A week after Clem’s latest visit Mr McPhee, the kindly elf, tells me someone has rung and asked if there is a Joss working at the place. My complacency is ruptured.
‘Who?’
‘He didn’t give a name.’
‘Did you tell him?’
‘Well, yes, of course,’ Mr McPhee says, stroking a croton. ‘But he hung up at that point.’ He shifts his attention from the croton and fusses round the base of a fatsia. ‘Is something the matter?’ He moves on to a bank of Brazilian pepper trees and makes tutting sounds. ‘Aphids. I think we need a little white oil.’

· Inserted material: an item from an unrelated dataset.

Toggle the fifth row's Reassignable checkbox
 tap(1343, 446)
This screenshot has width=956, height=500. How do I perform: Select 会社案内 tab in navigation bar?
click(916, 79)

Yes, I tell him. Something is the matter. I give a sketch. The sketch reminds me of my last artistic endeavours and I stop mid-sentence.
‘Go on, dear,’ he prods gently. He’s discovered sooty mould as well.
I go on. He’s shocked in his elfish way.
That afternoon, as I am about to head out the gates, I see Clutch’s four-wheel parked across the road. I run back through the nursery nudging pots aside, tripping on bags of fertiliser, on hose lines, and up to the McPhees’ house which adjo
ins the nursery. While Mrs McPhee wrestles with a batch of biscuits, I pant out my fears.
‘Give me your car keys, dear,’ says motherly Mrs McPhee who is a clone of her husband. ‘I’ll bring your car round and park it here. I take it you don’t want them to know which car is yours. It’s like a thriller, isn’t it, love?’ She continues calmly dusting biscuits with icing-sugar.
I know I should say it’s too much bother. I know I shouldn’t involve such kindly old people, but I hand her the keys and a few minutes later she has parked my car in a shed behind the house, calmed me with tea and shown me how to drive off via a side gate on the property.
That night I cower in a darkened house in the clamour of silence. My antennae tell me something is wrong. My skin crawls. The houses on either side are weekenders rarely used. Their unlighted windows stare blankly at the sea, as do mine. I’m afraid to sleep, and shuffle round in the dark wondering if I should risk going out to the car and driving off. I’ve parked its giveaway presence one street back where a laneway leads down between the houses to the ocean-front.
Barricaded. I know they know. I know. Any of the other workers could have told them where I live.
The flimsy door-bolts back and front don’t reassure.
I have no phone. The poverty trap!
I’m afraid to leave, afraid to stay. I even smile in the dark, as my body freezes with indecision.
But what I’m waiting for comes. Ten o’clock. Eleven. Rat scratchings at the front stir me from half-doze to catch an erratic arc of torch-flash switched suddenly off, and, louder than the sea, louder than its high-tide wallowings, the breathing of bodies on the other side of the hollow wood.
‘Joss!’ comes behind the whisper. ‘Hey, Joss! Open up. We know you’re there!’
I step back, softly, softly, moving towards the narrow hallway and the kitchen. One foot at a time through the purple air. I knock a pan from the kitchen table and the clangour anchors me, pins me in the kitchen as wacky laughter breaks out beyond my walls, and there’s a cousin crash of glass when the first rock shatters the louvres. Sea air rushes down the hallway. My feet seem stuck on linoleum. I can hear a hand reached round fumbling for the front door-bolt. Move!